Tea bags stapled to hat rims, people who may never have engaged in politics before this year stepped up to microphones. Now we all turn stunned when we should have known this was coming. Economies do not collapse without leaving people scared and angry. History has much to say about how easily a bitter populace can be manipulated by those with an agenda; insurance companies, organized political factions, or moneyed lobbyists with paid consultants and email lists. I worry that well meaning people have been intentionally plied, their anger turned on neighbors and newcomers rather than on those who benefited most through the hard time we face.
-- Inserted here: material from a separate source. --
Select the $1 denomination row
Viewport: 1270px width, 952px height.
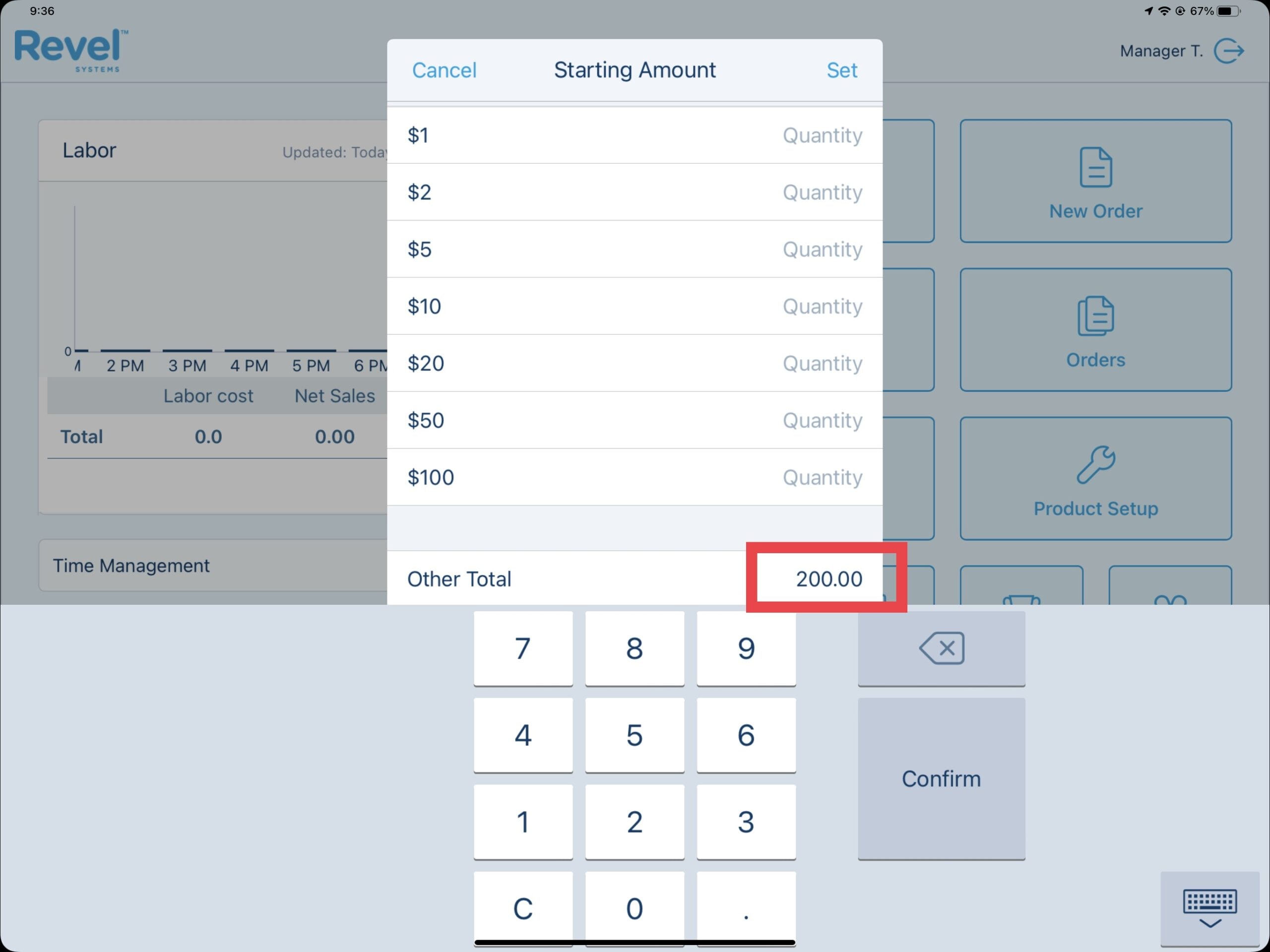(x=635, y=135)
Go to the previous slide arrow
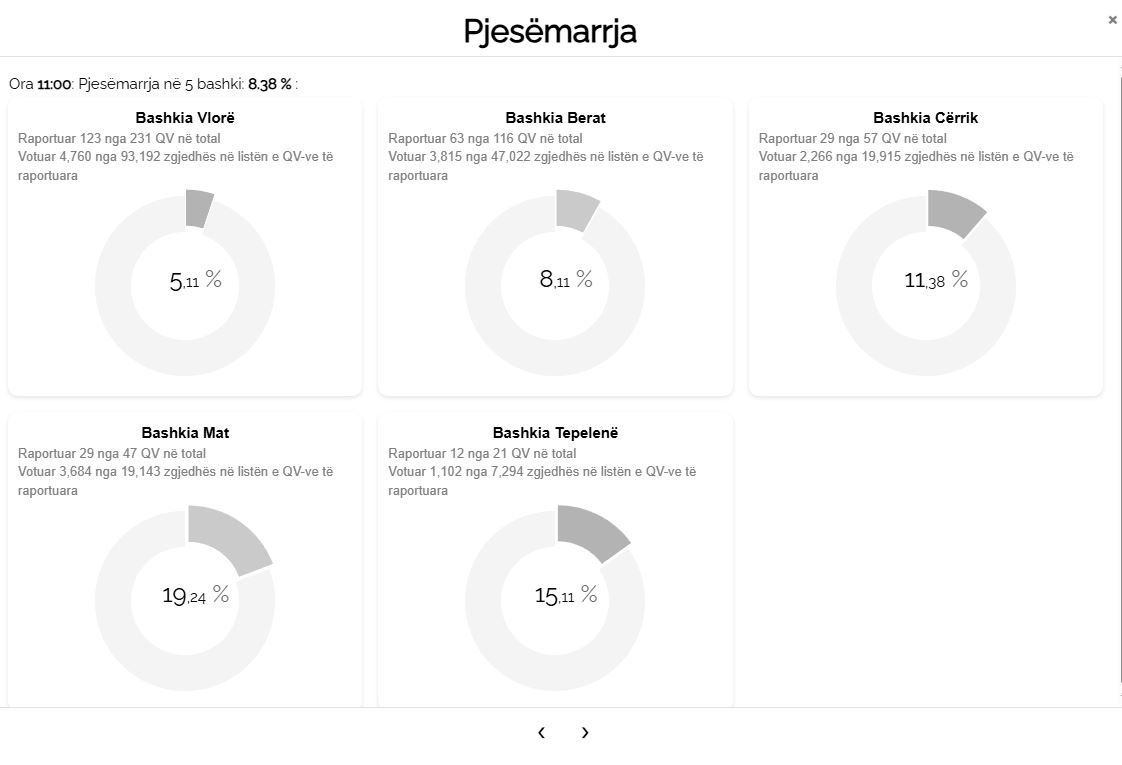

I guess this year I hope desperately for clarity in the anger, a determination to have justice in itself, a fair share, respect and policy to heal the wrongs rather than simply revenge hammered down on some easy target, some peripheral minority or individual who plays into racist or anti-Muslim fears. May those truly responsible pay; the ones who started the wars which drive our deficits, the ones who cut corporate taxes shifting burdens from the wealthy onto to average families, driving wages down and medical and mortgage debt up. Yes, let it be Al-Qaeda or the banks, the regulators, insurers and oil companies, but let anyone except the innocent take the blame. I know we all choose the guilty and the blameless based on our political ideology. How sinister is it though to manipulate people bankrupt, jobless, hungry or frustrated.

This year in those marble halls too may will look behind them on every vote, seeing the riled crowd looming large and forgetting the consequences of what the furious ask for. We all have a new draft at our necks, new whispers in our throats: "Please, please, don't let the angry see me as the enemy. Please don't let me be to them one of the evil ones."